Nancy Fraser, em Scales of Justice, parte de duas imagens para repensar a questão da justiça num mundo globalizado: a balança e o mapa. A primeira se refere à balança moral através da qual reivindicações distintas devem ser analisadas por um julgamento imparcial, sendo o principal desafio lidar com as diferentes visões sobre o que é justiça: redistribuição, reconhecimento ou representação. Já a segunda imagem diz respeito ao espaço geográfico para representação das relações. Nesta, a questão central é enfrentar as diferentes visões sobre quem é o sujeito1 da justiça: cidadãos ou humanidade global ou comunidades transnacionais de risco? (FRASER, 2010, p. 5).

No presente trabalho, focaremos no remapeamento, uma vez que é nessa imagem que surgem dois questionamentos: (I) se existem de fato espaços transnacionais para reivindicar justiça; e (II) quem são os sujeitos legitimados a fazer tais reivindicações. Essas questões podem ser analisadas conjuntamente com a ideia de proteção da pessoa pelo Direito Internacional dos Direitos Humanos2 (DIDH), uma vez que tanto Fraser quanto o DIDH partem do pressuposto de que vivemos num mundo pós-Westfaliano e, consequentemente, de que precisamos de espaços transnacionais para reivindicar justiça e a proteção dos direitos humanos.

Nesse sentido, o principal objetivo do presente trabalho é analisar se o Direito Internacional dos Direitos Humanos, em geral, e os mecanismos de proteção dos direitos humanos3, em particular, contribuem para uma nova teoria da justiça social que consiga lidar com os problemas da globalização.

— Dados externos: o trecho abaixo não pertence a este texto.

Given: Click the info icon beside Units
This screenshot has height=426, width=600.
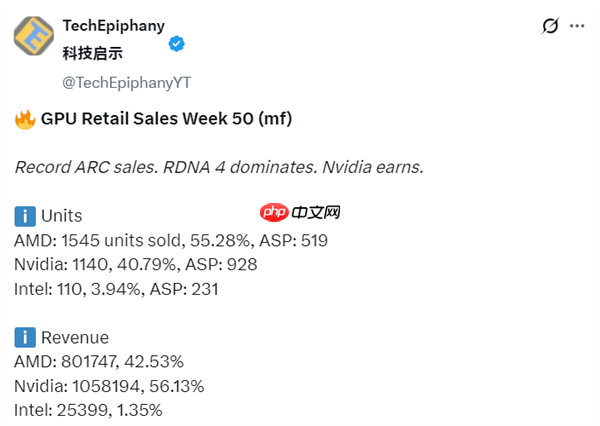Looking at the screenshot, I should click(25, 216).
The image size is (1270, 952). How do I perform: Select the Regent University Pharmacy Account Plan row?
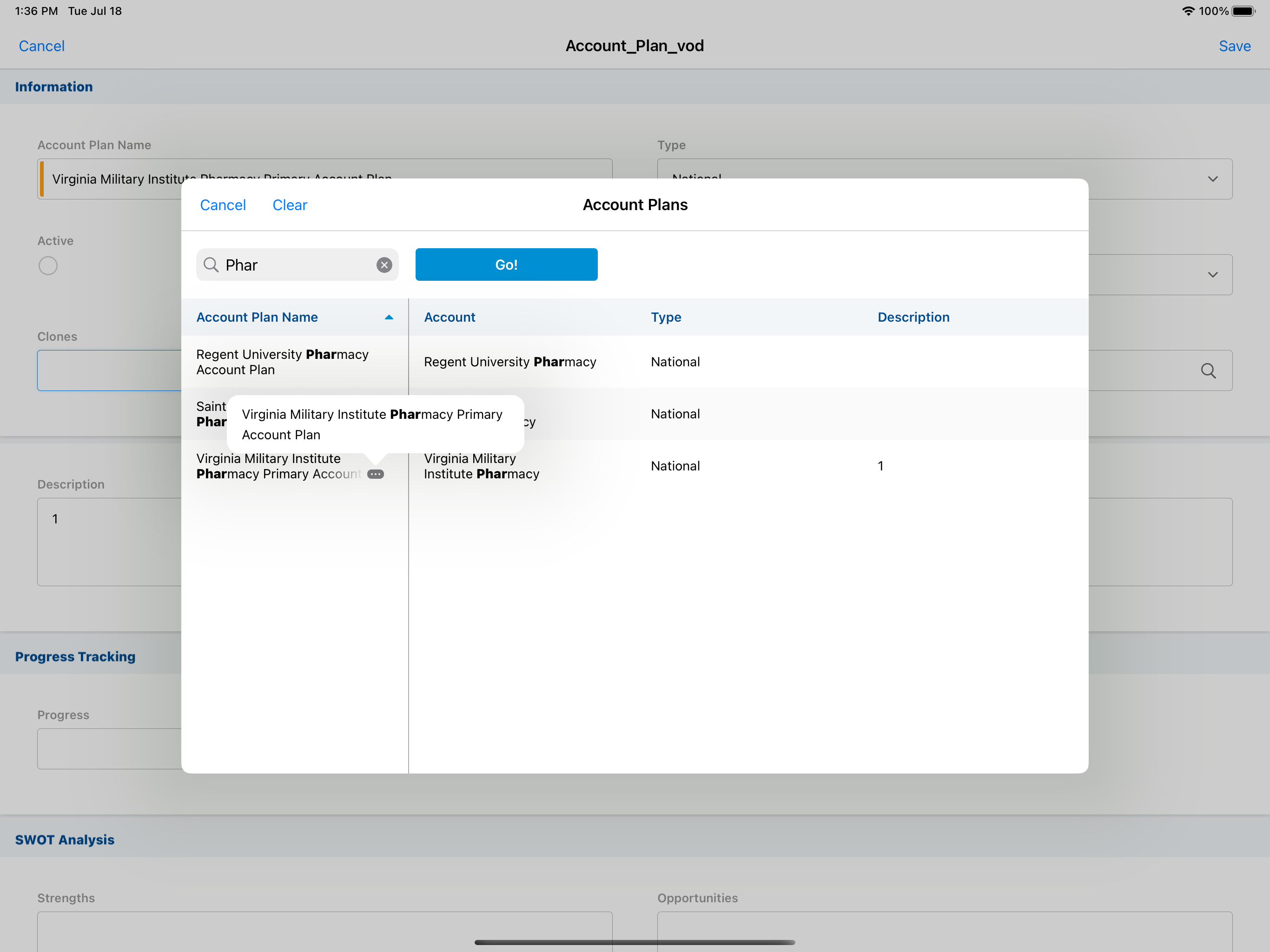pos(283,362)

Em especial, almeja-se verificar se os mecanismos internacionais de proteção dos direitos humanos podem ser considerados, na prática, como um espaço para a luta contra injustiças globais e para ampliar o acesso dos sujeitos para além da delimitação da ordem Westfaliana.

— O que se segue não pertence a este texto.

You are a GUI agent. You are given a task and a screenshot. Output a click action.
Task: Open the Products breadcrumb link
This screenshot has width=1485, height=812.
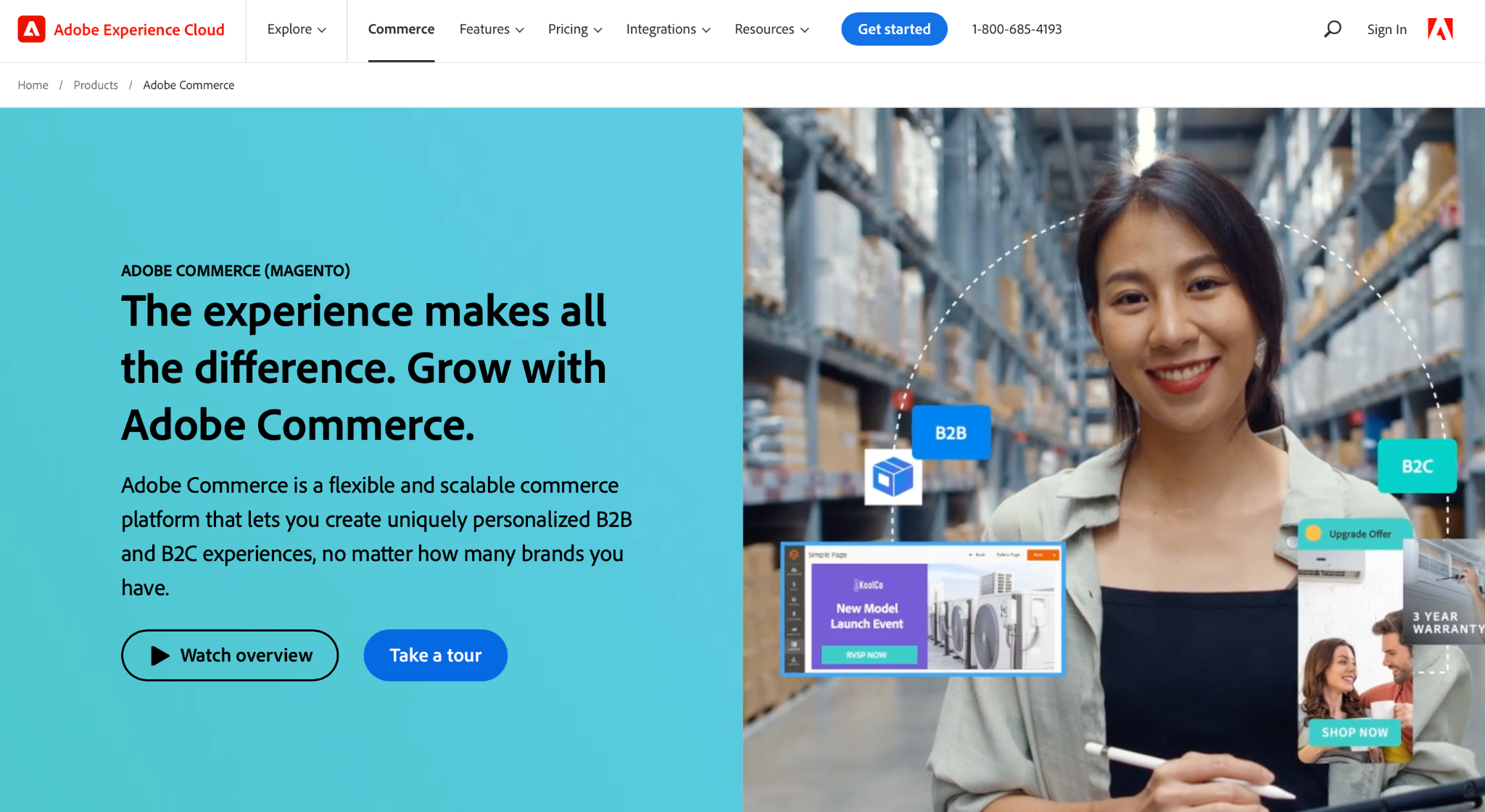click(x=96, y=85)
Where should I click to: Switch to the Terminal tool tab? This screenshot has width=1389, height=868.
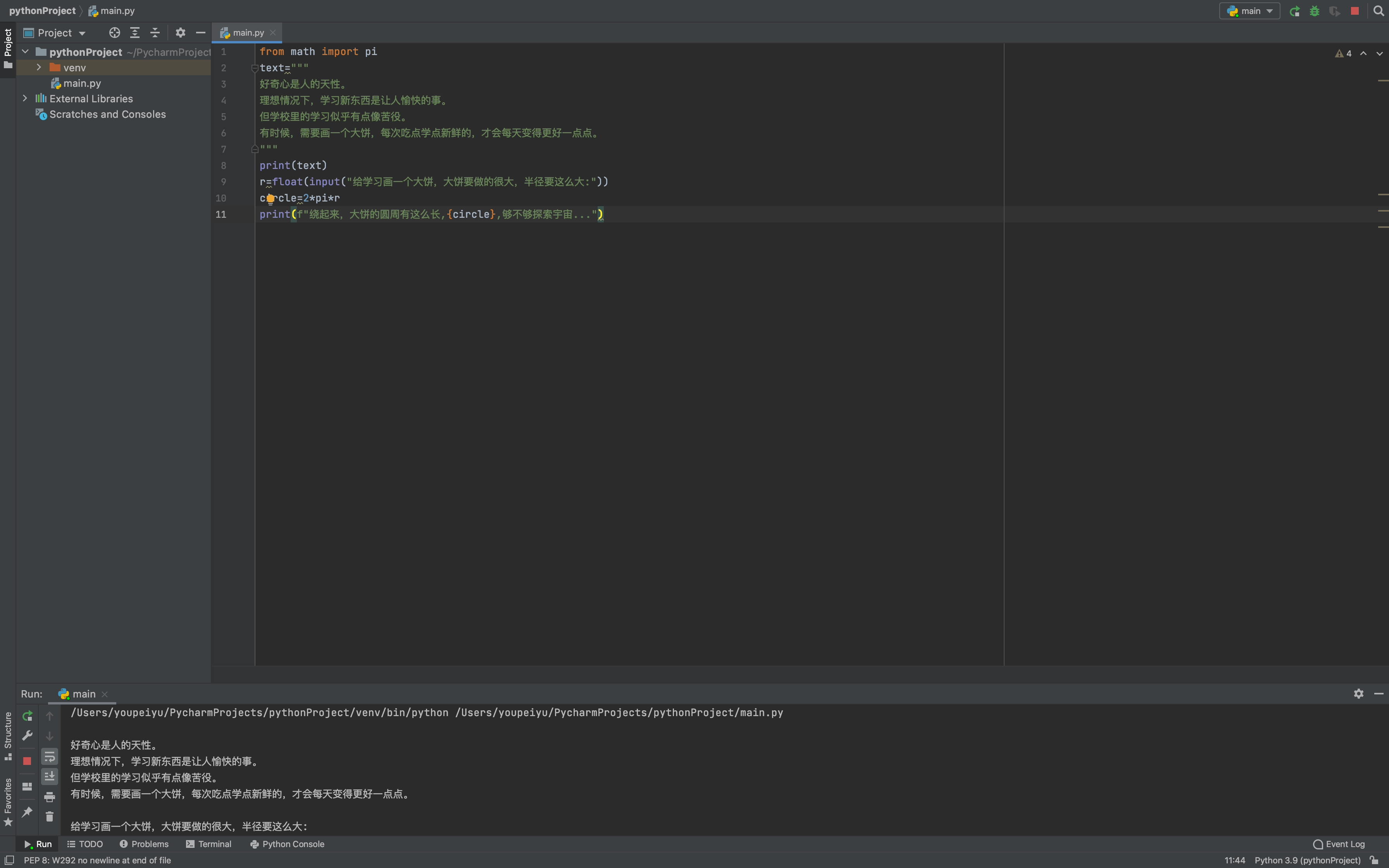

Para tanto, o trabalho está estruturado da seguinte forma: (I) o conceito de justiça para Nancy Fraser; (II) a internacionalização dos direitos humanos e o uso de seu discurso; (III) a relação entre soberania e DIDH; e (IV) o sujeito do DIDH. Almeja-se, com isso, demonstrar que ainda que o DIDH constitua mais um espaço transnacional para lutar contra injustiças, ele não alcança todas as pessoas, sobretudo porque está baseado na ideia de que o Estado soberano ainda é o principal ator da ordem internacional.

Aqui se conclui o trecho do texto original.